Of course you are right. But the density scale can be converted into the light transmission through the film. It happens that it is a logarythmic scale too, with a base of 10. So, density 0 means 100% transmission (clear film), density 1 means 10% transmission, density 2 means 1% transmission etc. etc.

So, change in film density of 1 means 3.3 stops change in the light intensity that goes through developed negative.

What you said above is true - 3.33 stops change (10x) in exposure equals 0.55 change in density equals 10^0.55=3.54x in transmission through the negative equals 1.82 stops (2^1.82=3.54).

Of course it also should equal 3.33x0.55 = 1.83. All is OK, the density scale can be also expressed in stops (relating to film transmission rate).

 

"Now you can use your method above, but instead of using 0.55*(2+3), use 0.165*(2+3) = 0.82 film density change per 5 full f-stop exposure change. Note: you can't use the term "stops" to describe a density change. Also, because the film is unlikely to have a perfectly straight response curve, it is not a good idea to calculate a large difference like this; it would be better to read straight from the graph (ie, the characteristic curve)."

 

Film density measured in stops of transmitted light - see above.

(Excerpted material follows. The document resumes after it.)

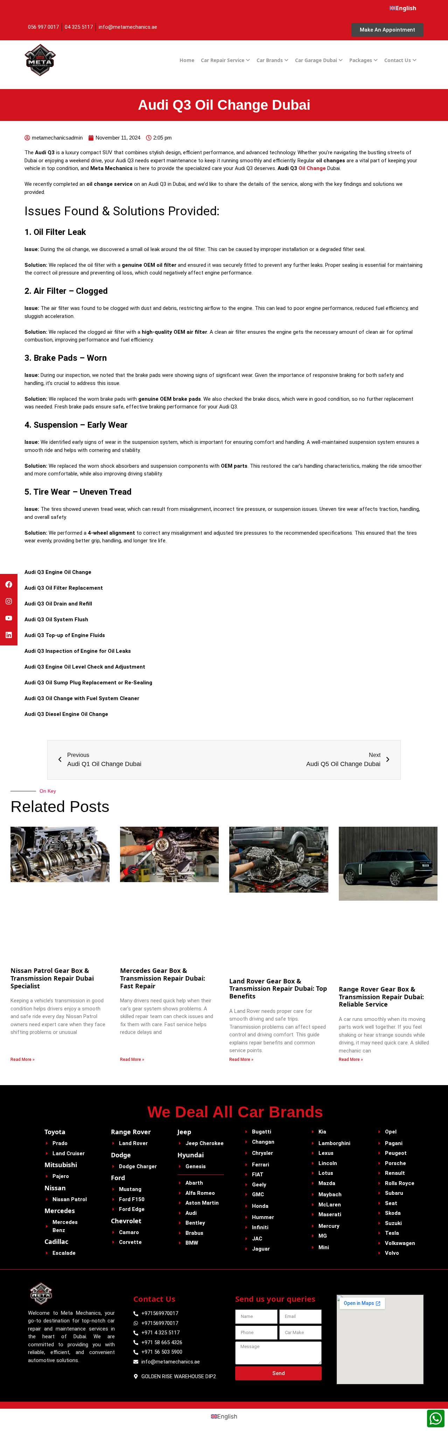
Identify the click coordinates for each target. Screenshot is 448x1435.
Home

Reading from the curve - you are right, but generally we try to keep the exposure within the straight portion of the curve, don't we ?

 

 

 

"I think you are having a common misconception here, but I'm not sure; you didn't state things clearly. If you think the density change of 1.5 to 1.8 results from an exposure change of 5 to 6 f-stops, this is NOT necessarily true. If you think that it IS true, you have not yet understood what the slope of the characteristic curve means. "

 

I did not say that that. Density change of 1.5 to 1.8 results in film transmission rate change by 5 to 6 stops. Now,assuming the slope of 0.6 this would result in exposure change of 5 (or 6) divided by 0.6, which brings in 8.33 to 10 stops of exposure.

 

Basically, all my questions revolved around one thing: 10 stops of exposure equals about 5 to 6 stops change in film transmission.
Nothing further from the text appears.